Records from a data source

_____

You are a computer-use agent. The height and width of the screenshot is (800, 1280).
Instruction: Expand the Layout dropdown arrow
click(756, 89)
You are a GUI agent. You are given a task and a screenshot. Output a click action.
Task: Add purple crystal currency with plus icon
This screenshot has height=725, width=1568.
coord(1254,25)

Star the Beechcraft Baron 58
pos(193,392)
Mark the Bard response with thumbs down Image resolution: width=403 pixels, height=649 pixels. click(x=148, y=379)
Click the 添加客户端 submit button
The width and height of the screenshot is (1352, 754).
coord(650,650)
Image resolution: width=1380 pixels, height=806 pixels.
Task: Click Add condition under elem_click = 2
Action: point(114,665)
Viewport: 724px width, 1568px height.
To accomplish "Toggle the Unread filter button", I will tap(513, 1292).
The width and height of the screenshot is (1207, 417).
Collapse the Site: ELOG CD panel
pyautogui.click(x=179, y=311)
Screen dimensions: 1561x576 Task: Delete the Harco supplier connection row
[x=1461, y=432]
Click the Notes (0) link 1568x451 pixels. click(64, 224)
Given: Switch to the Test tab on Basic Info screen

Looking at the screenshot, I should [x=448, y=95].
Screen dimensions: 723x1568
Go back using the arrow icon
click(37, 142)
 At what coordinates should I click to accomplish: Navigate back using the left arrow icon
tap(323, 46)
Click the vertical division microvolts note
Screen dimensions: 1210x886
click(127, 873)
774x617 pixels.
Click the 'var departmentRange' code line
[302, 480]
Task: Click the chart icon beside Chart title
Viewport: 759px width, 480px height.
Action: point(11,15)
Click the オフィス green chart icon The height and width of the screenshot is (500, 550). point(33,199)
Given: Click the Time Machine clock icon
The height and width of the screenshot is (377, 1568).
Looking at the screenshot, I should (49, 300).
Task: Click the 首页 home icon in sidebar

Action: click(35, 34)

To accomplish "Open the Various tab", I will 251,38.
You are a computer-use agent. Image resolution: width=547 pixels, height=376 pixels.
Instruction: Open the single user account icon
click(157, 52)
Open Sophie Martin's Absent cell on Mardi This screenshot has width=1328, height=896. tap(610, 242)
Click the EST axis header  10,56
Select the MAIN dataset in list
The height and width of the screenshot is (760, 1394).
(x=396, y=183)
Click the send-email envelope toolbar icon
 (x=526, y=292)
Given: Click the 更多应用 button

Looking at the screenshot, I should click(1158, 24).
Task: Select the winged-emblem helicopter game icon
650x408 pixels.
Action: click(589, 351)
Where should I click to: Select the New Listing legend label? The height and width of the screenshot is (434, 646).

_____

Activity: Taking the entries above, write out exactly each line from the one holding "Screen dimensions: 723x1568" to the one holding "Task: Select the", both included, and stop there.

Exercise solution:
Screen dimensions: 723x1568
Go back using the arrow icon
click(37, 142)
 At what coordinates should I click to accomplish: Navigate back using the left arrow icon
tap(323, 46)
Click the vertical division microvolts note
Screen dimensions: 1210x886
click(127, 873)
774x617 pixels.
Click the 'var departmentRange' code line
[302, 480]
Task: Click the chart icon beside Chart title
Viewport: 759px width, 480px height.
Action: point(11,15)
Click the オフィス green chart icon The height and width of the screenshot is (500, 550). point(33,199)
Given: Click the Time Machine clock icon
The height and width of the screenshot is (377, 1568).
Looking at the screenshot, I should (49, 300).
Task: Click the 首页 home icon in sidebar

Action: click(35, 34)

To accomplish "Open the Various tab", I will 251,38.
You are a computer-use agent. Image resolution: width=547 pixels, height=376 pixels.
Instruction: Open the single user account icon
click(157, 52)
Open Sophie Martin's Absent cell on Mardi This screenshot has width=1328, height=896. tap(610, 242)
Click the EST axis header  10,56
Select the MAIN dataset in list
The height and width of the screenshot is (760, 1394).
(x=396, y=183)
Click the send-email envelope toolbar icon
 (x=526, y=292)
Given: Click the 更多应用 button

Looking at the screenshot, I should click(1158, 24).
Task: Select the winged-emblem helicopter game icon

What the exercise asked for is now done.